Research Paper Volume 10, Issue 1 pp 83—99
Resveratrol, an Nrf2 activator, ameliorates aging-related progressive renal injury
- 1 Division of Nephrology, Department of Internal Medicine, College of Medicine, The Catholic University of Korea, Seoul, Republic of Korea
- 2 Department of Internal Medicine, Seoul St. Mary’s Hospital, College of Medicine, The Catholic University of Korea, Seoul, Republic of Korea
- 3 Department of Internal Medicine, Incheon St. Mary’s Hospital, College of Medicine, The Catholic University of Korea, Seoul, Republic of Korea
- 4 Department of Internal Medicine, Yeouido St. Mary’s Hospital, College of Medicine, The Catholic University of Korea, Seoul, Republic of Korea
Received: August 16, 2017 Accepted: January 7, 2018 Published: January 11, 2018https://doi.org/10.18632/aging.101361
How to Cite
Copyright: Kim et al. This is an open‐access article distributed under the terms of the Creative Commons Attribution License (CC BY 3.0), which permits unrestricted use, distribution, and reproduction in any medium, provided the original author and source are credited.
Background. Two important issues in the aging kidney are mitochondrial dysfunction and oxidative stress. An Nrf2 activator, resveratrol, is known to have various effects. Resveratrol may prevent inflammation and oxidative stress by activating Nrf2 and SIRT1 signaling. We examined whether resveratrol could potentially ameliorate the cellular condition, such as renal injury due to cellular oxidative stress and mitochondrial dysfunction caused by aging.

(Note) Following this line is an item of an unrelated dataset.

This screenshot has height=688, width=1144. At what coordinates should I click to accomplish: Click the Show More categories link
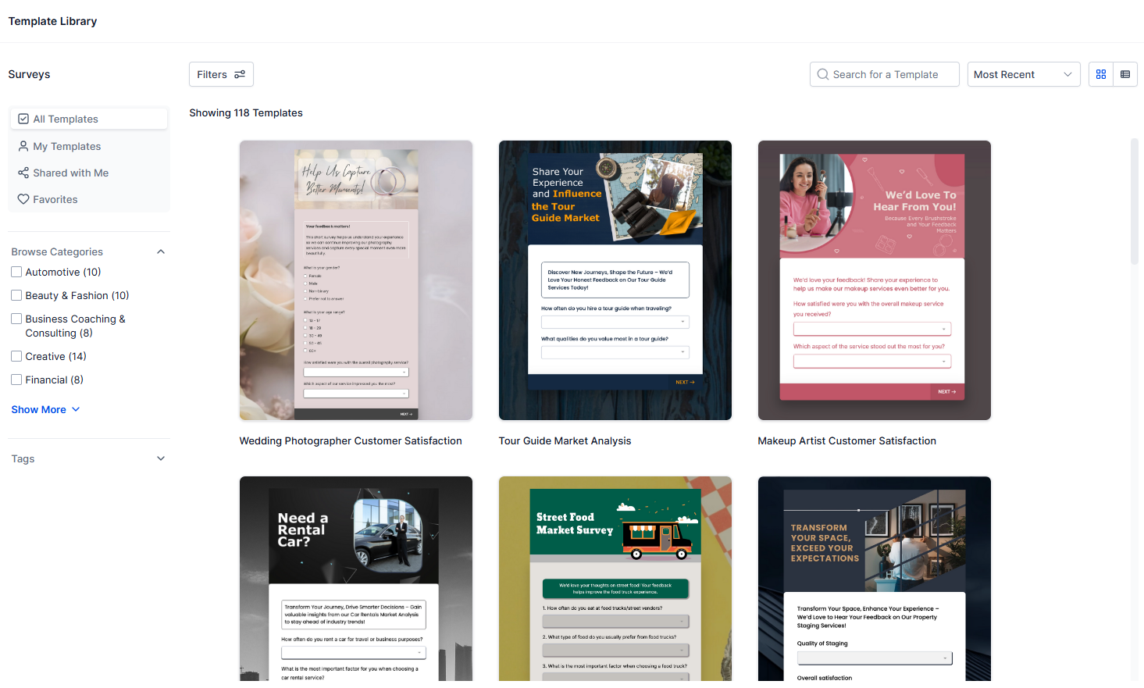click(x=37, y=409)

Methods. Male 18-month-old C57BL/6 mice were used. Resveratrol (40 mg/kg) was administered to aged mice for 6 months. We compared histological changes, oxidative stress, and aging-related protein expression in the kidney between the resveratrol-treated group (RSV) and the control group (cont). We performed experiments using small-interfering RNAs (siRNAs) for Nrf2 and SIRT1 in cultured HK2 cells.
Results. Resveratrol improved renal function, proteinuria, histological changes and inflammation in aging mice. Also, expression of Nrf2-HO-1-NOQ-1 signaling and SIRT1-AMPK-PGC-1α signaling was increased in the RSV group. Transfection with Nrf2 and SIRT1 siRNA prevented resveratrol-induced anti-oxidative effect in HK2 cells in media treated with H2O2.
Conclusions. Activation of the Nrf2 and SIRT1 signaling pathways ameliorated oxidative stress and mitochondrial dysfunction. Pharmacological targeting of Nrf2 signaling molecules may reduce the pathologic changes of aging in the kidney.